Chicago’s experience starkly illustrates that progressive leaders must anticipate a sophisticated opposition that will not wait for failures—it will create them. As Taylor emphasized, Johnson’s opponents were organized and active from even before Day One. Mamdani must be ready for opponents who will use dark-money super PACs, misinformation, and AI-driven information warfare to keep him constantly reacting and on defense—unable to proactively advance or deliver on his agenda. Without strong political and communications infrastructure, he risks losing control of the narrative, with perceptions dictated by whoever pays the most.
Yet, the experience of Chicago is far from unique. Just two months into Mayor Bill de Blasio’s administration in early 2014, he faced a multimillion-dollar independent expenditure campaign launched by the charter schools sector. Funded primarily by Families for Excellent Schools (FES)—an advocacy group bankrolled by wealthy philanthropies and hedge-fund executives closely aligned with Eva Moskowitz’s Success Academy—over $3.6 million was spent within just three weeks on emotionally resonant TV ads branding de Blasio as an obstacle to educational opportunity. These ads aired prominently across New York City, often deploying narratives featuring young Black and brown children and their anxious parents, effectively framing the new mayor’s early decisions as harmful to the city’s most vulnerable:
“Mayor Bill de Blasio talks about the Tale of Two Cities, but yet he wants to take away options from the communities that need it the most.”
“My daughter would have better opportunity at a charter school.”
“Charter school is doing so great for my son. I don’t know why he wouldn’t be supportive of that.”

> Data lines:
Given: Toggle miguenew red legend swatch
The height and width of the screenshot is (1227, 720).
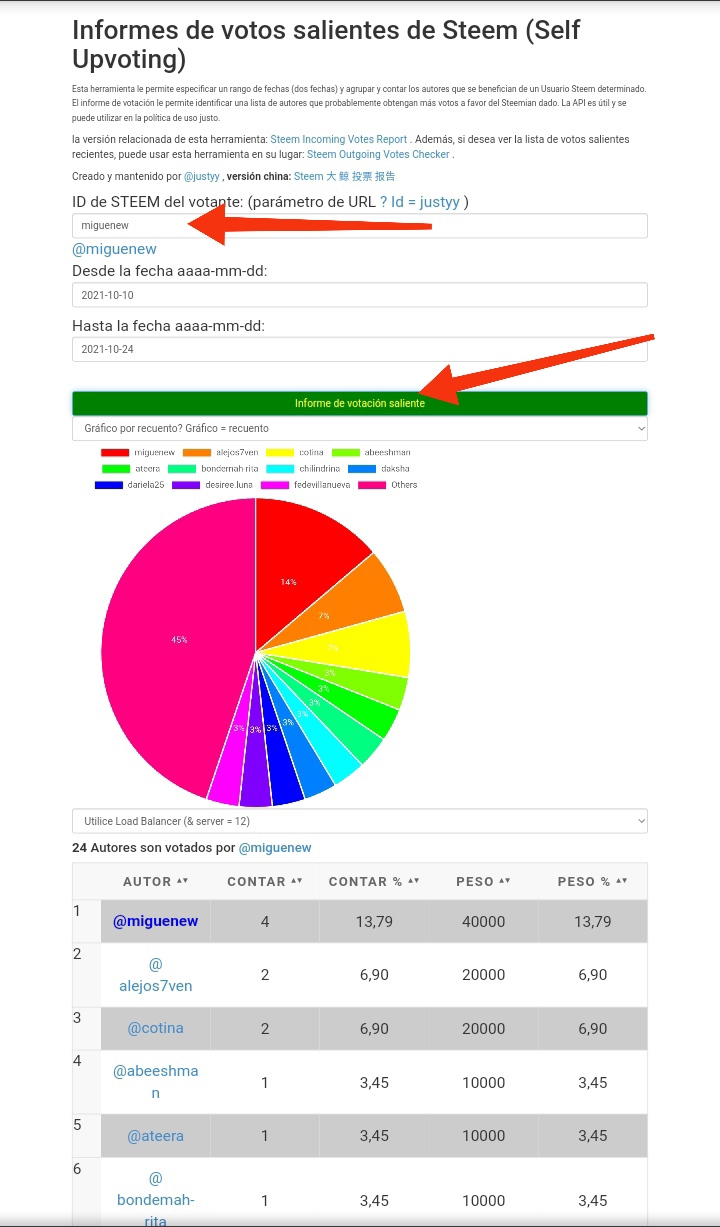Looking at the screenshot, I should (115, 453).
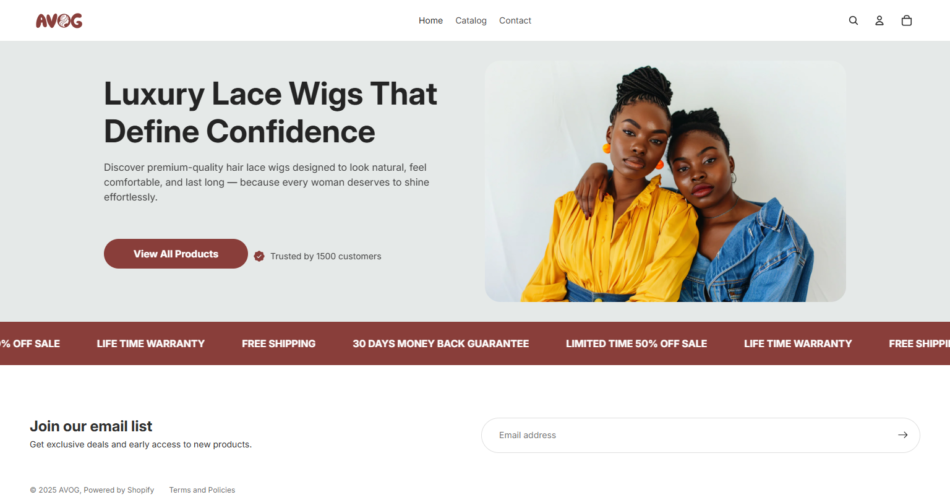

...

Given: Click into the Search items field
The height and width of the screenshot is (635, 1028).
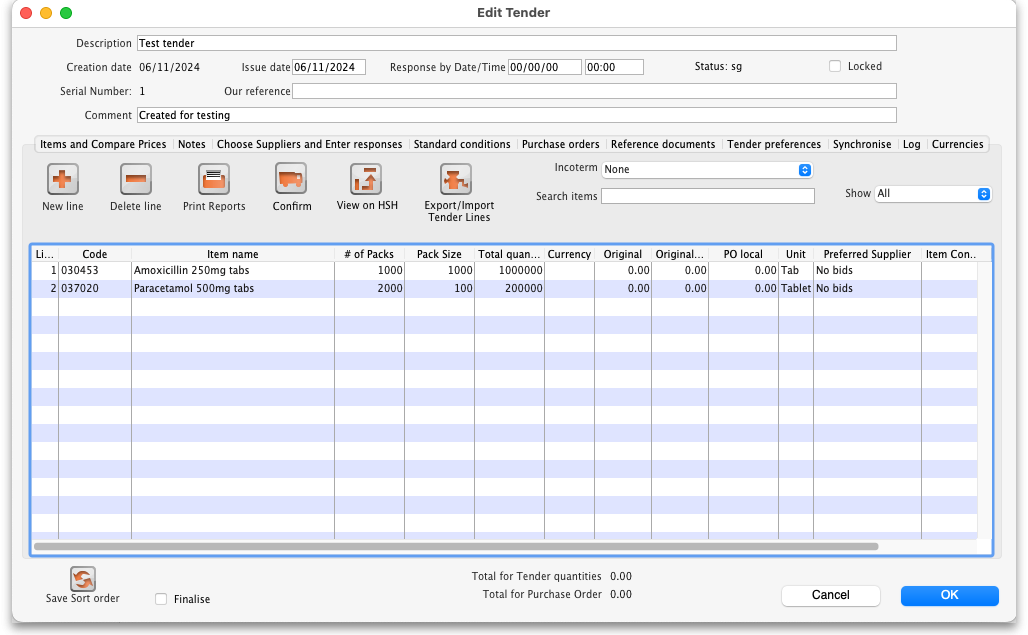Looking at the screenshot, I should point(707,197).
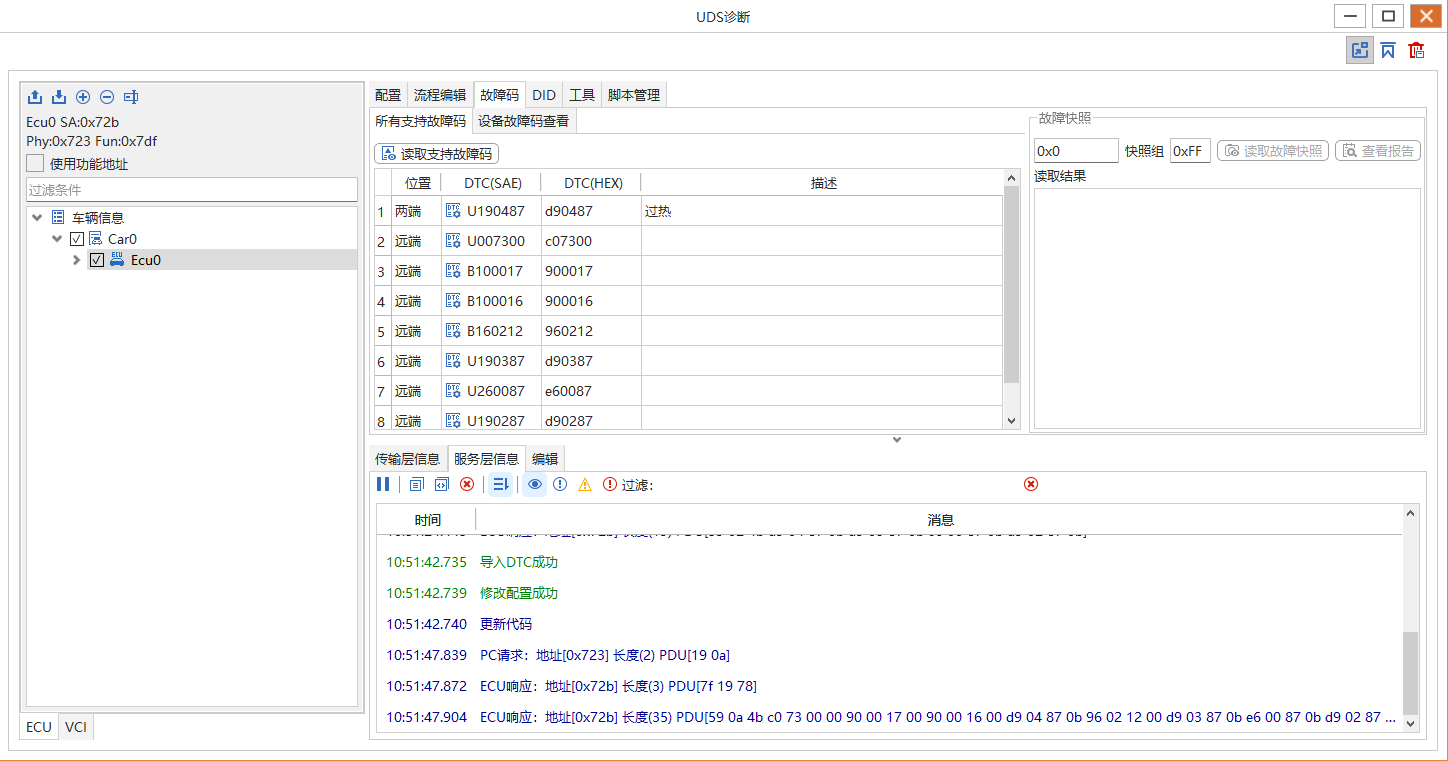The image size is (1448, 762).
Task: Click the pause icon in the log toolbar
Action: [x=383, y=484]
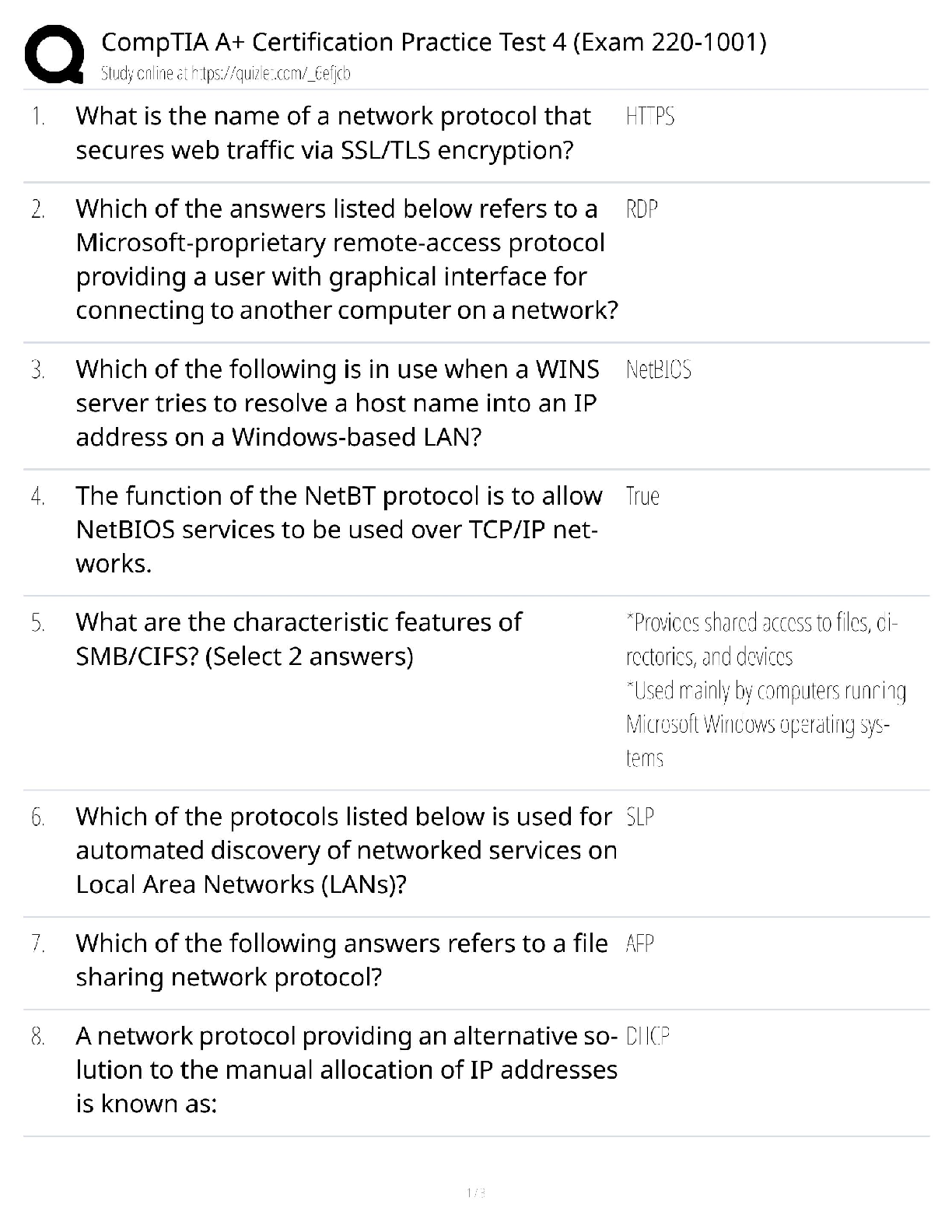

> Short exercise:
Pick up the piece on organized campaigns against progressive mayors and keep writing from its final quoted line.

> Answer to this exercise:
The swift, well-financed campaign succeeded in forcing a significant legislative concession, demonstrating that the sophisticated opposition network Mamdani may face is neither unprecedented nor confined to Chicago.
Ultimately, progressive leaders like Johnson and Mamdani must recognize that winning office isn't the finish line—it's just the starting point. It's like carefully building a fortress but never staffing or maintaining it. The day you celebrate victory, subtle erosion begins, quietly weakening the structure from within. Without proactive political and communication infrastructure to shape public perception and swiftly counter misinformation, progressive accomplishments become fragile, easily reframed by wealthy opponents eager to tell their own stories. The real contest, then, isn’t merely securing power or passing policy; it’s preserving your ability to define reality itself.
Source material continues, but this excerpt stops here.